Thursday, October 28

Review: Mother Night

I found Mother Night to be an utterly fascinating read, perhaps even more interesting than Slaughterhouse Five. It begins with a plain statement of the book's moral, the eerie and appropriate "we are what we pretend to be, so we must be careful about what we pretend to be". I love that the moral prefaces the entire telling of the story, because it kept me on edge throughout the entire book, looking for the danger in every lie and hidden truth.

The story that follows, though it jumps around throughout the narrator's personal history, reads coherently and provides the reader with a robust picture of Howard W. Campbell. Campbell is a frank and honest man facing what he believes will be his execution and this makes him a very reliable narrator. He has the voice of a man completely disinterested with even the smallest lie for the sake of vanity. It is this brutal honesty in the face of his own mortality that endears him to me - not any heroic actions he undertook as a double agent during the war.

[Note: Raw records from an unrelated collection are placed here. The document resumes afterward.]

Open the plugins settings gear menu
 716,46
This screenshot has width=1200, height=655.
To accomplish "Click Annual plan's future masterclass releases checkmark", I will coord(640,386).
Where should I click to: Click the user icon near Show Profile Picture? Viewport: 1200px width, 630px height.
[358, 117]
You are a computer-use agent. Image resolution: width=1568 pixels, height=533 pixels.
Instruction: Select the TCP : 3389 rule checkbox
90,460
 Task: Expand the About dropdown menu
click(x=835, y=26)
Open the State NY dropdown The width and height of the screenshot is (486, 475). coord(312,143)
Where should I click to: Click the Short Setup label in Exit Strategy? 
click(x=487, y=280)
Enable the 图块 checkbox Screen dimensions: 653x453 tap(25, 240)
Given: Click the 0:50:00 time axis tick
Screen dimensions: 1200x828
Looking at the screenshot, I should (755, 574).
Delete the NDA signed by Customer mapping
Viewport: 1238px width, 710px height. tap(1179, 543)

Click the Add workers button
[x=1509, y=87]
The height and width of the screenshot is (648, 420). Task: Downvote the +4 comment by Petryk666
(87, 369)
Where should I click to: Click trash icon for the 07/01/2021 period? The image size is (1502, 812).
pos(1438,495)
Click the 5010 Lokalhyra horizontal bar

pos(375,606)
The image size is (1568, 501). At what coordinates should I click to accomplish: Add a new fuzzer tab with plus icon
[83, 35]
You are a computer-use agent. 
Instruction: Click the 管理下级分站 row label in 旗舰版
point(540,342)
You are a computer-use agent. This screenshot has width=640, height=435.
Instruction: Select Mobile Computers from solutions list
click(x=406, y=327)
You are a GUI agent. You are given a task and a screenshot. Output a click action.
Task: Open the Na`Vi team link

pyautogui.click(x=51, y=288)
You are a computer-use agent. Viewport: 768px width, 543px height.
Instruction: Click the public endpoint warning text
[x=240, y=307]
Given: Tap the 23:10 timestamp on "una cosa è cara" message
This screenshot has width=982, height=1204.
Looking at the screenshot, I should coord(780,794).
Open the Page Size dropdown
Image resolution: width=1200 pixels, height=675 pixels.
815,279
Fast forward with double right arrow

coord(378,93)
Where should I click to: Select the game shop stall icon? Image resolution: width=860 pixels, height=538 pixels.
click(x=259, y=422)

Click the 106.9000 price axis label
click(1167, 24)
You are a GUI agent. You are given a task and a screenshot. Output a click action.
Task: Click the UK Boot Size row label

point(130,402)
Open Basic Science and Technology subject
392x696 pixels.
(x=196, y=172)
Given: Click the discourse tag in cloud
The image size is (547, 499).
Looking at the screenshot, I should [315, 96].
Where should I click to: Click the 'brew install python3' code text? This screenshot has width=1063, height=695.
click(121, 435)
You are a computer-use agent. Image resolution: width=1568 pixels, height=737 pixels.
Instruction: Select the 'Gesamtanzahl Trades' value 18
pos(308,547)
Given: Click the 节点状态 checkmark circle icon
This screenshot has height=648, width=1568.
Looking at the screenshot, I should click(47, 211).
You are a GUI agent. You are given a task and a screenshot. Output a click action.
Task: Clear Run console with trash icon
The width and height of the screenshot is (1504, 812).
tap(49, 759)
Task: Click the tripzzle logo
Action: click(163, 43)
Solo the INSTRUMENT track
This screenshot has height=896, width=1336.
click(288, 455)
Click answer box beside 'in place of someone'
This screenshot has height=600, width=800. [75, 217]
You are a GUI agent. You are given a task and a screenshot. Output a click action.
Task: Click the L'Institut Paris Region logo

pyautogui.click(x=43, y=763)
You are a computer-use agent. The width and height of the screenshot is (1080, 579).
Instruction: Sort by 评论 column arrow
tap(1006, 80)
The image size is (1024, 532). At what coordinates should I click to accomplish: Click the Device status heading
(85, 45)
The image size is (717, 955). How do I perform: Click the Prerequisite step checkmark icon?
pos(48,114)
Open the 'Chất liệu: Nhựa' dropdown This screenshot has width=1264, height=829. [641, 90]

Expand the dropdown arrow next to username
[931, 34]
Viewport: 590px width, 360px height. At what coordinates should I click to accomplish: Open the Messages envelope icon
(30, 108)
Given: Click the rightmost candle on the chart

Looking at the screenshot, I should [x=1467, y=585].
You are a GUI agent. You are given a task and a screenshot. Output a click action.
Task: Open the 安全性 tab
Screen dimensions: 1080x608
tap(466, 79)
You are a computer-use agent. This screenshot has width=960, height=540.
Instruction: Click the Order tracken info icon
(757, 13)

The book is typical Vonnegut in that his hero is constantly cut down, ridiculed and marginalized. He is reminded that no matter how much he might have assisted the Allied war effort, he gave considerable justification to the Nazi cause as well - he repeatedly meets Nazis who praise him and attribute their devotion to the cause to his eloquent radio broadcasts. He is a lucid and sane man who sees his actions for what they were - simultaneously constructive and destructive. He is fully aware of the evil done by his words, and takes full responsibility for his actions during the war even though they were done in his patriotic duty as a double agent. Meanwhile he is surrounded by unrepentant Nazis hoping to cop an insanity plea for their own actions. The only man with a half decent excuse for his actions is the only one not looking for one.

The end of this one is really powerful - for me the most touching moment is when Campbell insists on turning himself in, and the old woman recognizes in him the same utter inability to move forward or function without direct command that she saw in the faces of the people interred in the concentration camps. Campbell is so captivated and haunted by that same history and his part in it that he is wasting away himself, unable to place one foot in front of the other and walk out into the night as a free man. And of course, the final verdict managed to catch me off guard - it shocked and thrilled me. It has always seemed to me that the people who suffer the most are those who deserve it the least, and this book really illustrates that principle. Campbell is a sensitive man who suffers doubly, in recalling his actions and admitting his responsibility for them. He believes himself deserving of punishment and lives haunted by his crimes while the world spins around him, full of men denying their crimes and lying to live.